José Bergamín elogió radicalmente, con su Arte de Birlibirloque, al torero Joselito el Gallo, que era el poder, la gracia y la constante luz. Años más tarde, hizo lo propio con la música callada de otro gitano, Rafael de Paula, al que se ha querido distinguir como más dionisíaco y claroscuro. Lo cierto es que, en la reivindicación radical y simultánea de estas dos tauromaquias, de estas dos maneras artísticas de decirse, hay quien ha visto el culto a la paradoja que tan propio fue de aquel católico que dijo ser comunista hasta la muerte, pero ni un paso más. Reivindicar una cosa y su opuesto sería así la naturaleza de quien ejerció la contradicción como resistencia, como bandera de genuina libertad. En cualquier caso, la contradicción bergaminiana a veces es sólo contradicción aparente, pues creer en la paradoja no es creer en la mentira, sino en una forma de pensamiento que no renuncia a una armonía de fondo, ya sea esta misteriosa. Y yo creo que el misterio aquí, la línea que une el elogio a Joselito y a Rafael se halla precisamente en aquellas claves éticas y estéticas con las que Bergamín comprendía lo hondo andaluz como expresión popular y clásica, nunca castiza, sino natural y, por lo tanto, desaprendida. Decía Bergamín que, en el baile, en el toreo o en el cante andaluz hay siempre un toro invisible que manda y que distingue así al poeta con su actitud torera ante la vida y la muerte. Con la singular elegancia, podríamos decir, de darle armonía a la pena. En definitiva, con una terca ética de la alegría y la gracia.

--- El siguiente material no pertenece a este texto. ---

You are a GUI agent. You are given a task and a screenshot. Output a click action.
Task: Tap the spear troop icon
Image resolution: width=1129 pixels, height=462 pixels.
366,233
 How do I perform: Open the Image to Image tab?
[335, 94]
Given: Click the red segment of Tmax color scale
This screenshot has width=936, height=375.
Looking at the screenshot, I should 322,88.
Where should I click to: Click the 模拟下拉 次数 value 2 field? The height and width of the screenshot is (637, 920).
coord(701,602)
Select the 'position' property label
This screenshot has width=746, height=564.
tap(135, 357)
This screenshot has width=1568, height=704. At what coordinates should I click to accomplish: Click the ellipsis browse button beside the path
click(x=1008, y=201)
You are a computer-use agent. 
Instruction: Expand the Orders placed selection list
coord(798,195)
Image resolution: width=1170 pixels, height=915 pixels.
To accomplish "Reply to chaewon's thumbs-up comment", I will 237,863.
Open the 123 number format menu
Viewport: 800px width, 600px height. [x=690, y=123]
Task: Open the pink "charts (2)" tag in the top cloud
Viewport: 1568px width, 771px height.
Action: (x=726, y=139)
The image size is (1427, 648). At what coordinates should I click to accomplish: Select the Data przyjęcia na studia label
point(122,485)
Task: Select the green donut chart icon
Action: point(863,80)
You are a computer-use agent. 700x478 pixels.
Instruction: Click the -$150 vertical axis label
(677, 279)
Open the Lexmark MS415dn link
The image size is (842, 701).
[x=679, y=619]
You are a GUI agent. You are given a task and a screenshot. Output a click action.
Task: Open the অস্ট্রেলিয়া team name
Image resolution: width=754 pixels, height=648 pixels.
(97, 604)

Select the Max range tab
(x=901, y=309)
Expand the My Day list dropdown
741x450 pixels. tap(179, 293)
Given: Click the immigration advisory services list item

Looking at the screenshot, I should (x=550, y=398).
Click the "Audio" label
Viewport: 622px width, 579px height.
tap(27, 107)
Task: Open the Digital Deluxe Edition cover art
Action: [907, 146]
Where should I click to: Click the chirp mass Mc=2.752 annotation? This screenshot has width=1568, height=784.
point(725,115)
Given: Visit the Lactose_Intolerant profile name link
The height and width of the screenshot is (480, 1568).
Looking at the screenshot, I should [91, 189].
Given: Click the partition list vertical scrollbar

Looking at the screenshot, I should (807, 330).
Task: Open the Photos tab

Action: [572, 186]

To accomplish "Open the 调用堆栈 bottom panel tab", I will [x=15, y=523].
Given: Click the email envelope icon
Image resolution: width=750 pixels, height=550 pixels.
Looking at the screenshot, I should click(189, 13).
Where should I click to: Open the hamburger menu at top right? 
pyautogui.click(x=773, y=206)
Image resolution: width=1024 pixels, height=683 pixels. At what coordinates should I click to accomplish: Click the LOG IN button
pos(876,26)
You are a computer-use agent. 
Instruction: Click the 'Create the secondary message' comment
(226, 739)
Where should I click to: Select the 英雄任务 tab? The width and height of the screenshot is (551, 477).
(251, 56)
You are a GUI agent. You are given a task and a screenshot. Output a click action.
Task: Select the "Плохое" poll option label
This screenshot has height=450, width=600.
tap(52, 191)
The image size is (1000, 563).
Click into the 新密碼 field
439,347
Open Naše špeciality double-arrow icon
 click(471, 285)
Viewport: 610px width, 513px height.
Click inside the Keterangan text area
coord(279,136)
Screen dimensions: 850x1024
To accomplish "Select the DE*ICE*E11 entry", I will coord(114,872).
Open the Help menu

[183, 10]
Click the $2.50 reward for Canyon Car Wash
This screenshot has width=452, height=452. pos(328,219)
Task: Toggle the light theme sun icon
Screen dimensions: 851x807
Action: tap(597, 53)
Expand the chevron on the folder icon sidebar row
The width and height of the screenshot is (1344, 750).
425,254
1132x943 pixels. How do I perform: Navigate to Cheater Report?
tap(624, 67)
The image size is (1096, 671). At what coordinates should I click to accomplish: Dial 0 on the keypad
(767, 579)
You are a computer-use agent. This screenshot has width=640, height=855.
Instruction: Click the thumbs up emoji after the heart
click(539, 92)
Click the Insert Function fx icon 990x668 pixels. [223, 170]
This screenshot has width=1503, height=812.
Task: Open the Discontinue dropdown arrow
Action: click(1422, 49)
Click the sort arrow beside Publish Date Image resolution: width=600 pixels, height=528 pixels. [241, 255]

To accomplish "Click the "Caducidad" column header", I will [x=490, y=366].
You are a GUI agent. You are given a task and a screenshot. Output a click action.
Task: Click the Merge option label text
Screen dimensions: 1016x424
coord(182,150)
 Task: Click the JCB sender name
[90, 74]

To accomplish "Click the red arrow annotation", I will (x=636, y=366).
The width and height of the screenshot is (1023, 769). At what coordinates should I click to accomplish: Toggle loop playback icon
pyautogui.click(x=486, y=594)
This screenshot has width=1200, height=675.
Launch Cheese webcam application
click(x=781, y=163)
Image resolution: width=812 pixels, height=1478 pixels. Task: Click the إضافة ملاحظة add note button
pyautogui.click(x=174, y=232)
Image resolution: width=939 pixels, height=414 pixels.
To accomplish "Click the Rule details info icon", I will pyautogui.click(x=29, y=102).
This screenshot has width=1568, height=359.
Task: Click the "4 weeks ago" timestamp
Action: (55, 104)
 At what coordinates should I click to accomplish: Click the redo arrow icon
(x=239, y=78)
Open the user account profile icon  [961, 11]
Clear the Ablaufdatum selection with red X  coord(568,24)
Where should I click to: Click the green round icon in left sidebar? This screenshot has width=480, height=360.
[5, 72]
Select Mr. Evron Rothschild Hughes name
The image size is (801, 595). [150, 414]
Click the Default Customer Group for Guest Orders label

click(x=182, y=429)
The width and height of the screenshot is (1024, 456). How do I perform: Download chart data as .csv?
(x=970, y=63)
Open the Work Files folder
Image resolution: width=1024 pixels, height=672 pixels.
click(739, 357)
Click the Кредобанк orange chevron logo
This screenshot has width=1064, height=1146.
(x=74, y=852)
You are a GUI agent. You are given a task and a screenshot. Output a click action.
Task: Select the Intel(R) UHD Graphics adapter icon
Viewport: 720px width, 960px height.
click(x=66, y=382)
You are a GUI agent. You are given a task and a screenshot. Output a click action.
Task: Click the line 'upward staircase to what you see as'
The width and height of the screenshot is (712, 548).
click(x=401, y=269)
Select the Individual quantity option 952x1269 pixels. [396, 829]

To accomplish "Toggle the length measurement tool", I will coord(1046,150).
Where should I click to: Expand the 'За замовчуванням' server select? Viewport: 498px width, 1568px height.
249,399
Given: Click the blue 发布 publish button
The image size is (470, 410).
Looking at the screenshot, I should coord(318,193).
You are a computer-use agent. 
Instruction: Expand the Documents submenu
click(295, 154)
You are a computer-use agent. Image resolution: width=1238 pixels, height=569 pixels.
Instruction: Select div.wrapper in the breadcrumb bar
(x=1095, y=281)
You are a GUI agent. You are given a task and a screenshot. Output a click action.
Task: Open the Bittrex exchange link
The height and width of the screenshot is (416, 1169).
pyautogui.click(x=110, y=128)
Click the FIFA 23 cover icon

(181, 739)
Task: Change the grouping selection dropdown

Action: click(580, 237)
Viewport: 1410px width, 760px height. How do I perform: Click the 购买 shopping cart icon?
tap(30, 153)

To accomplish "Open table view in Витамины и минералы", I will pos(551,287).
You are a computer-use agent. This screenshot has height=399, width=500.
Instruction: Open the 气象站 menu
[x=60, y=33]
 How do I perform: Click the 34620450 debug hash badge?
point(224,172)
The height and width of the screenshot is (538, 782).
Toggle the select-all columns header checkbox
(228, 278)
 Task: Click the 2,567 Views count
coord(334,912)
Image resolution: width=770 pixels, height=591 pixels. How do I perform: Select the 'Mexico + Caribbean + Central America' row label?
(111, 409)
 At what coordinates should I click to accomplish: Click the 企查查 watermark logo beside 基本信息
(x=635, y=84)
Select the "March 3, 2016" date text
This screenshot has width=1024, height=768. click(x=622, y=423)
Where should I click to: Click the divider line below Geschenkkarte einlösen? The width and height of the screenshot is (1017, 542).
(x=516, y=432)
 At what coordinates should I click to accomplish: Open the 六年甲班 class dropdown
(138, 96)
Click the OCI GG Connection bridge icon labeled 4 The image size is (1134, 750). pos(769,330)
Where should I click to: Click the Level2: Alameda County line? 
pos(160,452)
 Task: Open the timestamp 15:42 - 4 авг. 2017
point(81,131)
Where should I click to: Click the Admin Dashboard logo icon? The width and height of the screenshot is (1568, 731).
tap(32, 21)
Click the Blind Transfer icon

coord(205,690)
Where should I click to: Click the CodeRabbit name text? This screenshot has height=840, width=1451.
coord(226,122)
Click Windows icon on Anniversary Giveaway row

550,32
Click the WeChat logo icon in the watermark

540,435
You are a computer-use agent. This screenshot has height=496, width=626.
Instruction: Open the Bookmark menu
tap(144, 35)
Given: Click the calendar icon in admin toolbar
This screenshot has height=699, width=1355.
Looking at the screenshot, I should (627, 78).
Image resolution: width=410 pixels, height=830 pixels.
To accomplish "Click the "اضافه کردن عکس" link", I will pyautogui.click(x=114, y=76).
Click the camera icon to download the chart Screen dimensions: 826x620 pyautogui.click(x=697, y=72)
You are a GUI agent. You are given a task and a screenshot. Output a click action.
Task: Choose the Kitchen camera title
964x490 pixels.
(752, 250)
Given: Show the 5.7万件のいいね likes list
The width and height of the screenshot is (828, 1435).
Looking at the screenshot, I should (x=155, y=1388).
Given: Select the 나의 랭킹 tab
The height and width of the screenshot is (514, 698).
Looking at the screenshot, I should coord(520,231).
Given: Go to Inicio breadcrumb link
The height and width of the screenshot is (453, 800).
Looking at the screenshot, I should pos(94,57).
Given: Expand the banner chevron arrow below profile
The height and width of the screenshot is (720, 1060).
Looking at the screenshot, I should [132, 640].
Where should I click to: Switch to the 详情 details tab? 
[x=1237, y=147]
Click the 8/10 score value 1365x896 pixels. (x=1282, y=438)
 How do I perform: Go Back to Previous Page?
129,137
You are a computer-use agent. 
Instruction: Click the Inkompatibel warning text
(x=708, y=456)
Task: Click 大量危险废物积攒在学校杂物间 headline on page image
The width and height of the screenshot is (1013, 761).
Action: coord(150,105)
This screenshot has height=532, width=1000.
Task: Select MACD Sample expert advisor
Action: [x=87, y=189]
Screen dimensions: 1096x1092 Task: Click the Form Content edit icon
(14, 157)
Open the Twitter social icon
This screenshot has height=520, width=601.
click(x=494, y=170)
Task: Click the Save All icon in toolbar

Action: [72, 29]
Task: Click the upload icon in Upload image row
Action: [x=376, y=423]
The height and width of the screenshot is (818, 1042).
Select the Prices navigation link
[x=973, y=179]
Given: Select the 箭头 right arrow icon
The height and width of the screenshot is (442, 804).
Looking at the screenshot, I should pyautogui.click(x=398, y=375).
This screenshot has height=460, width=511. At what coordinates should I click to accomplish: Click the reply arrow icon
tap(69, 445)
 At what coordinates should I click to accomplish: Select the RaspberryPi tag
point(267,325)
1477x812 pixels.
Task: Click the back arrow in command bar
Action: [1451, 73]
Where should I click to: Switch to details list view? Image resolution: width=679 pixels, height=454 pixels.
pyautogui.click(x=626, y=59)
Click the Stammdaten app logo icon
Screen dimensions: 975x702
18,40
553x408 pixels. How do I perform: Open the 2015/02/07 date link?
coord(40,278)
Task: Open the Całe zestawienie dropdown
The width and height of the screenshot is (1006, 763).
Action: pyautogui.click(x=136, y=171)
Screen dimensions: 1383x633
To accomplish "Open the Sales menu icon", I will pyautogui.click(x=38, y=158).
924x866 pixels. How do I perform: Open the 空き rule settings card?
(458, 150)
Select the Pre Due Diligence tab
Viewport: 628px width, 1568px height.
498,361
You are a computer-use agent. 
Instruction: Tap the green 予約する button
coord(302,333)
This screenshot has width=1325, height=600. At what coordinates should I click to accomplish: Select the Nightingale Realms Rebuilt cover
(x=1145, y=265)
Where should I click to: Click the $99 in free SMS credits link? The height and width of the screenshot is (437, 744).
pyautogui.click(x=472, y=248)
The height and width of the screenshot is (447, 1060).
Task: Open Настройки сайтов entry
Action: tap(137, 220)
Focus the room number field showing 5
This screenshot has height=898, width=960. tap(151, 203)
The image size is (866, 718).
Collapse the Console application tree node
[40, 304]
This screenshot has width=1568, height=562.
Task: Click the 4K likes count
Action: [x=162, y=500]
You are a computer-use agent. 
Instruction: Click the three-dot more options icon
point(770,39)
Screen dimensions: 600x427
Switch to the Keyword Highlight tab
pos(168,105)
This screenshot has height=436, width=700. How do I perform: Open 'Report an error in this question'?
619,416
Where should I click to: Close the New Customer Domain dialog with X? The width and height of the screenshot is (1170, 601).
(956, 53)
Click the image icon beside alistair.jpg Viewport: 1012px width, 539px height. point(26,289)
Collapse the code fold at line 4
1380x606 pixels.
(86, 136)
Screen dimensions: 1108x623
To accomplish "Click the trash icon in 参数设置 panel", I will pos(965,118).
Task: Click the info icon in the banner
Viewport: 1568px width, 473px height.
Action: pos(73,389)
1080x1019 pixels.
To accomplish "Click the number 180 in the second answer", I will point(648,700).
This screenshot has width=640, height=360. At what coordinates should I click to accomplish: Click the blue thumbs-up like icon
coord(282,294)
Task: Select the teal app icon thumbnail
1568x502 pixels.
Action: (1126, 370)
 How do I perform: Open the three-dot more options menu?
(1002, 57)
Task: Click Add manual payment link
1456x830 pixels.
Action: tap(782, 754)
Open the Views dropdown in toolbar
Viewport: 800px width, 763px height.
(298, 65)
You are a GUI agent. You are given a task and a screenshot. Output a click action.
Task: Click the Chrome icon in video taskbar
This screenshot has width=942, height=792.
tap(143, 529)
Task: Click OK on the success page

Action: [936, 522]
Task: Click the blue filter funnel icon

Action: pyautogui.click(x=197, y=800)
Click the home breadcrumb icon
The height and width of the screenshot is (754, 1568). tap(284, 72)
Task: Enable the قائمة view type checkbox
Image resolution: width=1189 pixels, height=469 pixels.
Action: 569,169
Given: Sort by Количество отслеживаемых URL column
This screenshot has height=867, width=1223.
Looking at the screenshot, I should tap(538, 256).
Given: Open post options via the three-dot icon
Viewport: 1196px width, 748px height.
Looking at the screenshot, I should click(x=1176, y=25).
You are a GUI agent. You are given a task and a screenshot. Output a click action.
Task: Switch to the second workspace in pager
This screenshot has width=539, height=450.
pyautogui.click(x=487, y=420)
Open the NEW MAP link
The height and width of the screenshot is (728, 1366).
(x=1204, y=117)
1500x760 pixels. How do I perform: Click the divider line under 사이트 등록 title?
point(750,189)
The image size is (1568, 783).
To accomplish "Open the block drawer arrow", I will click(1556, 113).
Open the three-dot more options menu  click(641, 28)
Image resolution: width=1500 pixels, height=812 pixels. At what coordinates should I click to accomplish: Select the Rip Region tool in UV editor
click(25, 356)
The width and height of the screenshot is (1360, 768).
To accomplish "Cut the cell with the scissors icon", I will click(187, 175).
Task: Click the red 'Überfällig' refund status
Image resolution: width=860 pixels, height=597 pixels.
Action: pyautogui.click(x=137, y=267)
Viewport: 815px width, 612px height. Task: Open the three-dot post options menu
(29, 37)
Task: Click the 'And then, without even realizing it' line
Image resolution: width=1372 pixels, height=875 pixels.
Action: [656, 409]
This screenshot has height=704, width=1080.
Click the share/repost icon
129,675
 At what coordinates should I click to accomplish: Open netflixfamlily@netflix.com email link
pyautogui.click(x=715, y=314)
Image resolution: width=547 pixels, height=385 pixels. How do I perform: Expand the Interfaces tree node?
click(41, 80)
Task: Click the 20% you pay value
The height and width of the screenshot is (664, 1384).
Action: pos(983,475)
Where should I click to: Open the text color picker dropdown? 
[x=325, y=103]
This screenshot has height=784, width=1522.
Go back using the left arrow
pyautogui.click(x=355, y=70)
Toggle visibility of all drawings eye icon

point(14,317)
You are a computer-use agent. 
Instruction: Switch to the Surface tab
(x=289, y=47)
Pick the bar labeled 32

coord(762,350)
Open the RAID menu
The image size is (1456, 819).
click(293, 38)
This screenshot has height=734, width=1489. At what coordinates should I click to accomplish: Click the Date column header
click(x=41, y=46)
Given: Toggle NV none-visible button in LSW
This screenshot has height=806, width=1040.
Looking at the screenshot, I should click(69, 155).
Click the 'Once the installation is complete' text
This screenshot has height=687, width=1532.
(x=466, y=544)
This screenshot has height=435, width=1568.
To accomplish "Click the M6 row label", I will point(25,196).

La existencia de Bergamín fue una existencia radicalmente española. Dentro de él latieron el 98, el 27, la República, el destierro, el exilio interior, la Revolución y la Santa Madre Iglesia... siempre sin tregua, con una pasión intelectual desbordada. Pensó su país en conmoción, como le enseñara Unamuno. En ese trance, es difícil hallar páginas de amor más extremo a España que las que él escribió, ni mayor desagarro que en el españolísimo desdén de su epitafio poético: no quisiera morirme aquí y ahora para no darle a mis huesos tierra española. Dijo también Bergamín que el poeta andaluz carga con un sentimiento de solitaria solidaridad. Poco antes de su muerte, Rafael Atienza le hizo al escritor una serie de fotografías extraordinarias. En una de ellas se ve a don Pepe parado en una carretera del sur, perdida entre un paisaje tórrido y desértico. Lleva una pequeña maleta en la mano y tiene una mirada intensa y perdida. Viajaba, junto Manuel Arroyo, hacia algún lugar donde toreaba Paula. Uno puede ver en aquella imagen la de la España peregrina a la que Bergamín perteneció o el propio esqueleto espectral que él siempre quiso ser, pero ahí está también representada, qué duda cabe, la solitaria solidaridad que le fue propia a quien vivió y murió a la manera de un andalucísimo poeta de España.